Von Sebastian Sellhorst

Morgens um zehn treffen sich Dennis und Regina, um die gemeinsame Tour vorzubereiten. In der bodo-Anlaufstelle in der Schwanenstraße wird der umgebaute Postwagen mit allem bepackt, was die beiden für ihre Tour brauchen: Kaffee und Tee, frisches Obst, Getränke und Hygieneartikel. Suppen und 5-Minuten-Terrinen gehen bei den kalten Temperaturen besonders gut. „Eigentlich alles, was dir auf der Straße hilft“, erzählt Regina, während sie Butterbrote mit Wurst und Käse belegt und in kleine Tüten packt.

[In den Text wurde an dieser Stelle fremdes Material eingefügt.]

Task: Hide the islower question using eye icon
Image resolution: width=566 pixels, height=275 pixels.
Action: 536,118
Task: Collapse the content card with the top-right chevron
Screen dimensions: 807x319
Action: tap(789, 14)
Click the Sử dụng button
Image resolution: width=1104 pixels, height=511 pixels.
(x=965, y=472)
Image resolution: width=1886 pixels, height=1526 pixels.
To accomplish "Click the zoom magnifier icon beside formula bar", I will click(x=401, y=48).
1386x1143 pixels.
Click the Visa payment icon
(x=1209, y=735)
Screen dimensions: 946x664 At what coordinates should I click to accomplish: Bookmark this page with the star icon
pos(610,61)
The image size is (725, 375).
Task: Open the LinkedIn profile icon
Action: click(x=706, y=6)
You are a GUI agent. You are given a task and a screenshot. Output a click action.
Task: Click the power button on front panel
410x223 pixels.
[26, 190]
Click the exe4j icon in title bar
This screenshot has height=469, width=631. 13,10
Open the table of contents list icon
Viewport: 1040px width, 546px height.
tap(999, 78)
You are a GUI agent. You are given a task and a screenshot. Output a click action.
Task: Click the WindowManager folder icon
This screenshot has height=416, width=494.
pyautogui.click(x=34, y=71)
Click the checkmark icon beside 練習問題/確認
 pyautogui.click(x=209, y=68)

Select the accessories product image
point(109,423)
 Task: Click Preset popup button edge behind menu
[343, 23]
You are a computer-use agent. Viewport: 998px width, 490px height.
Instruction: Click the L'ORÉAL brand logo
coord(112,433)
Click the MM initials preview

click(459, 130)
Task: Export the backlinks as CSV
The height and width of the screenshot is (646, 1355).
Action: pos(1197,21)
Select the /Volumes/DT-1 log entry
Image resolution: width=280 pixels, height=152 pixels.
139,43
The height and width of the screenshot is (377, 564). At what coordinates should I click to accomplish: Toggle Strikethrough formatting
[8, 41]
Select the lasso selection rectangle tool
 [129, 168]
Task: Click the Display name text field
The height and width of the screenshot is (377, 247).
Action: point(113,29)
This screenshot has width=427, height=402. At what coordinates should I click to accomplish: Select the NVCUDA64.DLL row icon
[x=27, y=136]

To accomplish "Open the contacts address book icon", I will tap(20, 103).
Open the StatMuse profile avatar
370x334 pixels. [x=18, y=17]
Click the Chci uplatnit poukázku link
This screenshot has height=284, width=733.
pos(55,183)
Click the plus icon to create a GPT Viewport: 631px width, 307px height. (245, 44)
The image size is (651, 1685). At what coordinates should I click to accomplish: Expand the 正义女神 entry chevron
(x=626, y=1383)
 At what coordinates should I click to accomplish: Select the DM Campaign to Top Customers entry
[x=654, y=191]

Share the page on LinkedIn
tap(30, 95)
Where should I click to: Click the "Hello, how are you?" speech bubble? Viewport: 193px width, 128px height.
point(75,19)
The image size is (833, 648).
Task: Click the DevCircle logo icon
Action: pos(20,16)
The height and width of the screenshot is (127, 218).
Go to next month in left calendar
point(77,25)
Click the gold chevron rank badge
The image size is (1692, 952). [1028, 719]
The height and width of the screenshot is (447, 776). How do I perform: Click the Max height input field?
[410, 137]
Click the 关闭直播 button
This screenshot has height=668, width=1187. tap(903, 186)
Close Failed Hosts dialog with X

In eine große Tasche packt Dennis Mützen, Handschuhe, Isomatten und Schlafsäcke „Meist sind die sehr schnell weg“, sagt Dennis. „Gerade im Winter ist nach ein paar Nächten alles, was du bei dir hast, klamm und wird nie wieder richtig trocken. Du kannst deinen Schlafsack ja nicht morgens über die Heizung hängen.“ An was es einem ohne Wohnung am meisten fehlt, weiß Dennis sehr genau. Zwei Jahre hat der 29-Jährige selbst auf der Straße gelebt.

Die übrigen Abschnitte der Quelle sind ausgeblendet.